Le document polonais va plus loin et propose une réforme urgente du marché européen du carbone avant l’adoption du paquet « Fit for 55 ».

Cette réforme vise notamment à limiter la spéculation en introduisant des « limites de transaction ou une taxe sur les transactions pour les entités financières » opérant sur le marché européen du carbone et en « restreignant l’accès au SEQE » aux entreprises dont les émissions sont réglementées au niveau européen.

Le document polonais suggère également d’exclure « certaines entités financières » telles que les banques et les fonds spéculatifs des ventes aux enchères du SEQE au premier trimestre de chaque année afin de laisser le temps nécessaire aux entreprises couvertes par le SEQE d’acheter des quotas sur le marché.

Les autres demandes incluent la création de « nouveaux mécanismes financiers » au niveau de l’UE afin de financer la transition énergétique, « indépendamment de la discussion actuelle sur l’extension du SEQE aux bâtiments et aux transports ».

Le document suggère également des mesures pour lutter contre l’entreprise russe Gazprom, bien qu’il ne mentionne pas directement le nom de l’entreprise.

« Les livraisons de gaz ne peuvent être traitées comme un outil politique.
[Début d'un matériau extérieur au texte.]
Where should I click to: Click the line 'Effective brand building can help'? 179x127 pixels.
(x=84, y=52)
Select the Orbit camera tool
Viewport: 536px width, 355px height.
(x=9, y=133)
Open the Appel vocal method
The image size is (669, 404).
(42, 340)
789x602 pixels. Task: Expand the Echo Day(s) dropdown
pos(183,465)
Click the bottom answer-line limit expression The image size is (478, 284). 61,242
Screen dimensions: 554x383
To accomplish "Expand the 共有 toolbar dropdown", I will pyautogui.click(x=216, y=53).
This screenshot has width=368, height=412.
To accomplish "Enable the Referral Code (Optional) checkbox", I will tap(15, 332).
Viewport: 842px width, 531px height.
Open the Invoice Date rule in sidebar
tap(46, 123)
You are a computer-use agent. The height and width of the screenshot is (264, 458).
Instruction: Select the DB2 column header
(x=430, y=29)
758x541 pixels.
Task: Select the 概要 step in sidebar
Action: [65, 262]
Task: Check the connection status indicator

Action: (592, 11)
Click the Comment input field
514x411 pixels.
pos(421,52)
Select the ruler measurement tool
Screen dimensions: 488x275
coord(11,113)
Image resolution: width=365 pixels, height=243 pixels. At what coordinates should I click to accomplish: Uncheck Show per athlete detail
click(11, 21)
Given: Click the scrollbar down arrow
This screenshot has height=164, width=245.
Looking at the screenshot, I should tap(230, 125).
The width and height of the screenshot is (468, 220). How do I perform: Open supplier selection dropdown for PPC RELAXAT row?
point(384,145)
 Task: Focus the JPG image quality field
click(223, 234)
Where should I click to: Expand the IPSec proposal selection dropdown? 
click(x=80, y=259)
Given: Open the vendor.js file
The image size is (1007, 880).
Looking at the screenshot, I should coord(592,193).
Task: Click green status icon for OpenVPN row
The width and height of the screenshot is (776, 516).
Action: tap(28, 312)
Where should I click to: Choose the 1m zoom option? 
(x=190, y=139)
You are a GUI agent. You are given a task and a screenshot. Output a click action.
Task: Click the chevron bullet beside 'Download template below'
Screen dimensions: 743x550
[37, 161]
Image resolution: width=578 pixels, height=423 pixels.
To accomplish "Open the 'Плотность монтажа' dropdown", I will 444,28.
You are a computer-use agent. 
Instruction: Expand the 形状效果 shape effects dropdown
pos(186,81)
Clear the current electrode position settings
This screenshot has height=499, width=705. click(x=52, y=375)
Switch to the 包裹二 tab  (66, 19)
Laisser les gazoducs et les capacités de stockage existants largement sous-utilisés dans un contexte de pénurie d’approvisionnement est un signe évident de manipulation du marché », indique le document, qui appelle au lancement « immédiat » de procédures « afin d’empêcher les pratiques illégales des fournisseurs dominants sur le marché en amont ».

Les demandes polonaises de révision du SEQE sont formulées depuis longtemps et reflètent les craintes de Varsovie que la mise en œuvre des politiques climatiques de l’UE soit plus difficile et plus coûteuse pour les États membres les plus pauvres.

La Commission européenne a tenté de dissiper ces craintes en introduisant des propositions destinées à créer un fonds social climatique et à doubler les fonds disponibles pour aider les États membres les plus pauvres à investir dans les énergies propres.

Les députés européens ont également approuvé, en mai dernier, la création d’un Fonds pour une transition juste (FJT) doté de 17,5 milliards d’euros, alimenté par le budget de l’UE et le fonds de relance COVID-19 qui s’élève à 800 milliards d’euros.